To be poor is to be both short and at higher risk of nearly any disease you care to name. This effect simply overwhelms any genetic tendency for the opposite trend, if such a tendency indeed exists. Will the poor always be short? Perhaps not. Young Dutchmen are, on average, 184 centimetres (six feet) tall. This makes the Dutch the tallest people in the world, taller even than Dinka goatherds or Masai
morani
. And they are getting taller: by 2012 their men will be 186 centimetres (nearly six feet one inch) tall, their women 172 centimetres (five feet seven inches). Recently, tall activists have even managed to persuade the Dutch government to raise – by twenty centimetres – the ceiling levels specified in that nation’s building codes.

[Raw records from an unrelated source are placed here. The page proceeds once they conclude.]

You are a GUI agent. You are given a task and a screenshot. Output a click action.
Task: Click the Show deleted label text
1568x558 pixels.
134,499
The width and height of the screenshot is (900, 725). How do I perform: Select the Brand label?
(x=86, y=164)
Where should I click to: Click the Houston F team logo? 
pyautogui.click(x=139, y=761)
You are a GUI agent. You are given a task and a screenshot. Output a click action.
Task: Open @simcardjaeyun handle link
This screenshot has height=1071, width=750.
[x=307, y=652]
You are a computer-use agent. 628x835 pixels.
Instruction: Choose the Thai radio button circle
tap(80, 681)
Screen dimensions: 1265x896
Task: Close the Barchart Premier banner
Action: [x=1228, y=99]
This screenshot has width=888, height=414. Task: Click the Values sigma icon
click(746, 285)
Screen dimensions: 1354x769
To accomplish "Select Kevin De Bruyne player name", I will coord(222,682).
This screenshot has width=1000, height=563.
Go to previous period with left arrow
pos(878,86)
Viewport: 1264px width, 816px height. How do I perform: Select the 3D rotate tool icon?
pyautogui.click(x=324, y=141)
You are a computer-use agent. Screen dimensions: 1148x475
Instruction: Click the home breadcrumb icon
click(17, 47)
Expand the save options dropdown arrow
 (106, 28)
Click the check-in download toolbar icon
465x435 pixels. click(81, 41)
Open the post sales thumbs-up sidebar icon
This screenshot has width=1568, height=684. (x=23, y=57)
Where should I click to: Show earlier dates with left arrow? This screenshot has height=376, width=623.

This supremacy in centimetres is partly because Holland is a northern country rich in cows. Being northern, it has a population that tends to be genetically rather taller than, say, their southern neighbours the Belgians, who are in turn taller than their southern neighbours, the French. Dutch children also have a high consumption of animal protein – the product of all those
placid black-and-white milk cows that give the Dutch landscape its characteristic look, and the Dutch atmosphere its characteristic tang. But Holland’s geographic peculiarities are probably not enough to explain the genial blond giants that can be seen in such numbers on its university campuses; for many years it has had a medical system that is excellent, efficient and egalitarian, if hard on its taxpayers’ wallets, and this must surely also contribute to the general stature of its young citizens. Most remarkably, it is no longer possible to judge the socio-economic background of Dutch children from their height. Decades of social engineering have eliminated the differences that have existed there (and everywhere else) for millennia.
Égalité
has begun to reach our very bones.

But not in most countries. Elsewhere, the rich remain tall and the poor short. Young Englishmen are, on average, 176 centimetres tall, a full eight centimetres shorter than young Dutchmen. England is also an exception to the rule that northern peoples are taller than southern ones. The inhabitants of Holland may be taller than the French, and the farmers of Schezwan taller than the Cantonese, but Yorkshire man is shorter than Essex man, and the average Scot is shorter yet. Celtic
vs.
Saxon genes may make a difference, but most public health experts point to the relative poverty of northern Britain. Notoriously, the inhabitants of some especially forsaken Glasgow council estates can travel for five kilometres in any direction without finding so much as a cabbage for sale.